28.01.2009 | aktual.: 28.01.2009 14:36
Zalogowani mogą więcej
Możesz zapisać ten artykuł na później. Znajdziesz go potem na swoim koncie użytkownika
Mieszkanka Konstantynowa Łódzkiego ukończyła 18 lat i postanowiła wyprowadzić się z domu i zamieszkać u koleżanki. Z decyzją córki nie mógł pogodzić się ojciec. Postanowił więc siłą sprowadzić ją do domu. Za dwa litry wódki wynajął kilku mężczyzn, którym zlecił porwanie.
25 stycznia około godziny 21:00 sprawcy przyszli do mieszkania przy ul. Zgierskiej w Konstantowie Łódzkim gdzie przebywała dziewczyna. Jeden z porywaczy podając się za funkcjonariusza policji nakazał właścicielce mieszkania otworzyć drzwi. Gdy kobieta je uchyliła oprawcy wtargnęli do środka. 18-latkę znaleźli w łazience i wynieśli siłą z mieszkania. Następnie przekazali ją czekającemu pod blokiem ojcu. W tym czasie przestraszona koleżanka zaalarmowała policję.
Ojciec i jego wspólnicy przewieźli córkę do mieszkania jej byłego chłopaka. Tam przez kilka godzin dziewczyna była więziona i pilnowana swojego byłego partnera.

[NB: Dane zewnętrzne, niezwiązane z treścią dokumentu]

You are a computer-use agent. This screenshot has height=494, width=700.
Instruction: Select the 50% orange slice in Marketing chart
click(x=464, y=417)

Policjanci szybko jednak namierzyli miejsce przetrzymywania ofiary i uwolnili dziewczynę. Porwana wskazała policjantom kilku ze sprawców: ojca, brata i byłego chłopaka. Policjanci uzyskali informację o miejscu przebywania pozostałych porywaczy. W jednym z mieszkań na terenie Łodzi zatrzymali pięciu mężczyzn. Wszyscy byli pijani. Trafili do policyjnego aresztu.

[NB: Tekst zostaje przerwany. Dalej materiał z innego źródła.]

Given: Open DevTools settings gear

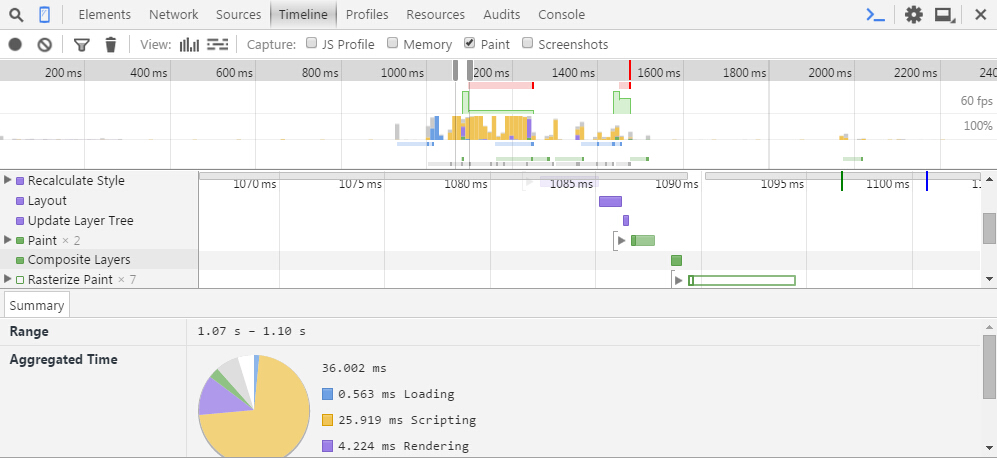Looking at the screenshot, I should 914,15.
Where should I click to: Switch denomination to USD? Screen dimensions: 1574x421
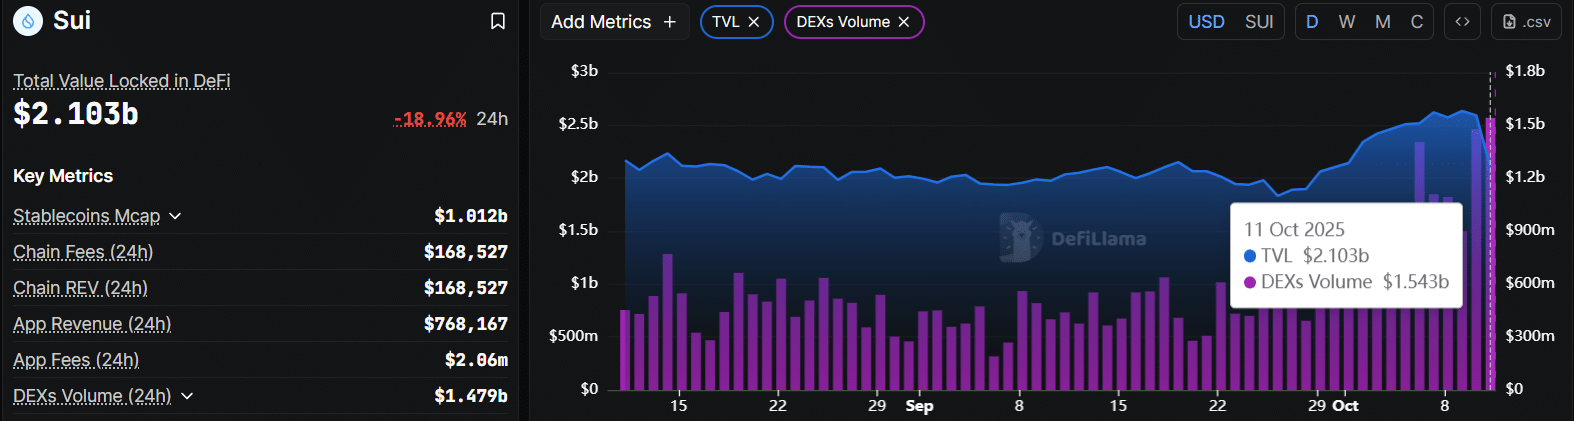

43-letni ojciec dziewczyny w chwili zatrzymania również znajdował się pod wpływem alkoholu. Po wytrzeźwieniu uwikłani w to nietypowe porwanie mężczyźni odpowiadali na pytania śledczych.

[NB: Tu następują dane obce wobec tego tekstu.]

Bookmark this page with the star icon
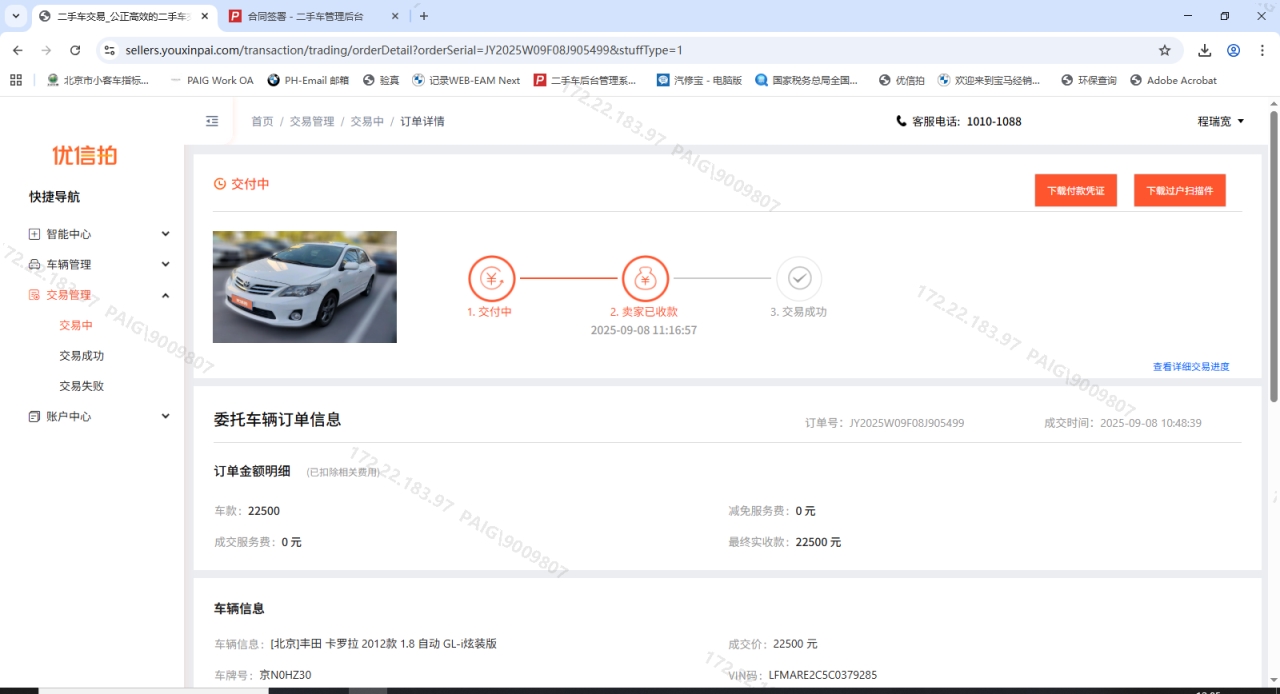This screenshot has width=1280, height=694. pos(1164,50)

Ojciec i 20-letni brat ofiary oraz ich dwaj kompani usłyszeli zarzuty pozbawienia wolności 18-letniej dziewczyny. Policjanci wnioskowali o ich tymczasowe areszty jednak sąd nie podjął takiej decyzji. Jeszcze we środę sąd rozpatrzy wnioski o tymczasowe aresztowanie pozostałych czterech mężczyzn, którym także zarzucono m.in. udział w uprowadzeniu.